Handling Avro Schema Evolution

Impala can handle with Avro data files that employ schema evolution, where different data files within the same table use slightly different type definitions. (You would perform the schema evolution operation by issuing an ALTER TABLE statement in the Hive shell.) The old and new types for any changed columns must be compatible, for example a column might start as an INT and later change to a BIGINT or FLOAT.

As with any other tables where the definitions are changed or data is added outside of the current impalad node, ensure that Impala loads the latest metadata for the table if the Avro schema is modified through Hive. Issue a REFRESH table_name or INVALIDATE METADATA table_name statement. REFRESH reloads the metadata immediately, INVALIDATE METADATA reloads the metadata the next time the table is accessed.

When Avro data files or columns are not consulted during a query, Impala does not check for consistency.
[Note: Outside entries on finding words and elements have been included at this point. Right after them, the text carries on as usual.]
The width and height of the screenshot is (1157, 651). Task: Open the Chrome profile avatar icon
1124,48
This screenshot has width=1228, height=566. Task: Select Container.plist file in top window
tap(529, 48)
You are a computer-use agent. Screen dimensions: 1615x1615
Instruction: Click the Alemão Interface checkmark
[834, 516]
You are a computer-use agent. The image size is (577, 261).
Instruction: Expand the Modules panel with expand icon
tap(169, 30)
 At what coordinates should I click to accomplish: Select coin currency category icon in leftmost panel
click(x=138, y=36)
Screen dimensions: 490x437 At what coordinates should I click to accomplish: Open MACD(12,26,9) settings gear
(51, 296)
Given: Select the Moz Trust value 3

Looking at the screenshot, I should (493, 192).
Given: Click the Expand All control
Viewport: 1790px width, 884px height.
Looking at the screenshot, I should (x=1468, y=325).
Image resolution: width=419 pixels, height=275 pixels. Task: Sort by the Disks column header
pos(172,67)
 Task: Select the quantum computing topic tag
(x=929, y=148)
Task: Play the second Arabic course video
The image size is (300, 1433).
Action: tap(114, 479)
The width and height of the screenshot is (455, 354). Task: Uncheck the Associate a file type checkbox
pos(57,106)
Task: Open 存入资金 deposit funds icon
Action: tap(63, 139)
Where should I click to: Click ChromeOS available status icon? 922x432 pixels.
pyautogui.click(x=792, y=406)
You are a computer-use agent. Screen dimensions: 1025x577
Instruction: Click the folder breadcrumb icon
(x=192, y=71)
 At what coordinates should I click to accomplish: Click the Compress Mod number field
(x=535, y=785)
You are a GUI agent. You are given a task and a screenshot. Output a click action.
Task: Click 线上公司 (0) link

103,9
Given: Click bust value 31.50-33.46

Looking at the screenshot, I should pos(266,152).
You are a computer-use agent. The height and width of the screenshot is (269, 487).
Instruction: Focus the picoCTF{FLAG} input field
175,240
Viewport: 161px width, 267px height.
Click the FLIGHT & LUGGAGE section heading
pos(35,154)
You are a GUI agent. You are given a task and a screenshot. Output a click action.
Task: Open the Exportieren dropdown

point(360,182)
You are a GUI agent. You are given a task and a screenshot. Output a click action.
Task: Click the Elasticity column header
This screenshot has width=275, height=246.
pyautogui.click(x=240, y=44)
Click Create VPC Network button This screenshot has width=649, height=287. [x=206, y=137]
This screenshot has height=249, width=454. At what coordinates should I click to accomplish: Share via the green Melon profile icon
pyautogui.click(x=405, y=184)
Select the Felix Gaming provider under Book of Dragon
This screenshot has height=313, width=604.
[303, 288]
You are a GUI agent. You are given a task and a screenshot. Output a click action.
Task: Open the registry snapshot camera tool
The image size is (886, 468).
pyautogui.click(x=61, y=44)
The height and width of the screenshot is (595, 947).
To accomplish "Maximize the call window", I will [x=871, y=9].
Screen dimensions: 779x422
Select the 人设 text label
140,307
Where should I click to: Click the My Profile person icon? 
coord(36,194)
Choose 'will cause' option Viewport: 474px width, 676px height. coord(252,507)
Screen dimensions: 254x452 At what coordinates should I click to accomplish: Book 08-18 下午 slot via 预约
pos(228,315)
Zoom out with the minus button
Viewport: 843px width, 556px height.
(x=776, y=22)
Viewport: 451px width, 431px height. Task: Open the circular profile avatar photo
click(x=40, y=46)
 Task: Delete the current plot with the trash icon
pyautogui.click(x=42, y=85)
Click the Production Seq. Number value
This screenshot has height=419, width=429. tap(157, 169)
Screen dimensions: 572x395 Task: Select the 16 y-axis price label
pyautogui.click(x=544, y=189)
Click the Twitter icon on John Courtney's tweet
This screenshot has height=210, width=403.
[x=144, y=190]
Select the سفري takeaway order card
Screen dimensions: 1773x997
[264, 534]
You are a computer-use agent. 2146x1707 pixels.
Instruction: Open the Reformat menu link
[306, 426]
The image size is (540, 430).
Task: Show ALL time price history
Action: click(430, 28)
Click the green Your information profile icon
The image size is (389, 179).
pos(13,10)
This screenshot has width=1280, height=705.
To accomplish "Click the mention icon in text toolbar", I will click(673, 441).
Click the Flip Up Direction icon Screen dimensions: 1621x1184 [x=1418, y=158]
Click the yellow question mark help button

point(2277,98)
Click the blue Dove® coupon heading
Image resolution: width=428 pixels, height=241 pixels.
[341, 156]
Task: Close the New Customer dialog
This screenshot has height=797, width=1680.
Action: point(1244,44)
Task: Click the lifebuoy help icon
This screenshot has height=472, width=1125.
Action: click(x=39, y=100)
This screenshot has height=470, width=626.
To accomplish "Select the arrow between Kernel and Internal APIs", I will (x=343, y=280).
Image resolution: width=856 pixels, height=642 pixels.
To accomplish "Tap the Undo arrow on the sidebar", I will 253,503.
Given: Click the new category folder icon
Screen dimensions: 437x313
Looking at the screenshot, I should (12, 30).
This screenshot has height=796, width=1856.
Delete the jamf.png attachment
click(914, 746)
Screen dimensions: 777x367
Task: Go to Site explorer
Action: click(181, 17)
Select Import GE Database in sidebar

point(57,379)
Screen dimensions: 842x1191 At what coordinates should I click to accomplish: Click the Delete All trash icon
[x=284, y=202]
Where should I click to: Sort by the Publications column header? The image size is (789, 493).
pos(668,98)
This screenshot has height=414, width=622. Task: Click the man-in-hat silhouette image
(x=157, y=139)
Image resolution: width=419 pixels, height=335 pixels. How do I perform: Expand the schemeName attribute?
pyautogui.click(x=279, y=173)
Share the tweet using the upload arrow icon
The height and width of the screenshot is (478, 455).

Thus, if you issue SELECT c1, c2 FROM t1, Impala does not return any error if the column c3 changed in an incompatible way. If a query retrieves data from some partitions but not others, Impala does not check the data files for the unused partitions.

In the Hive DDL statements, you can specify an avro.schema.literal table property (if the schema definition is short) or an avro.schema.url property (if the schema definition is long, or to allow convenient editing for the definition).

Query Performance for Avro Tables

In general, expect query performance with Avro tables to be faster than with tables using text data, but slower than with Parquet tables.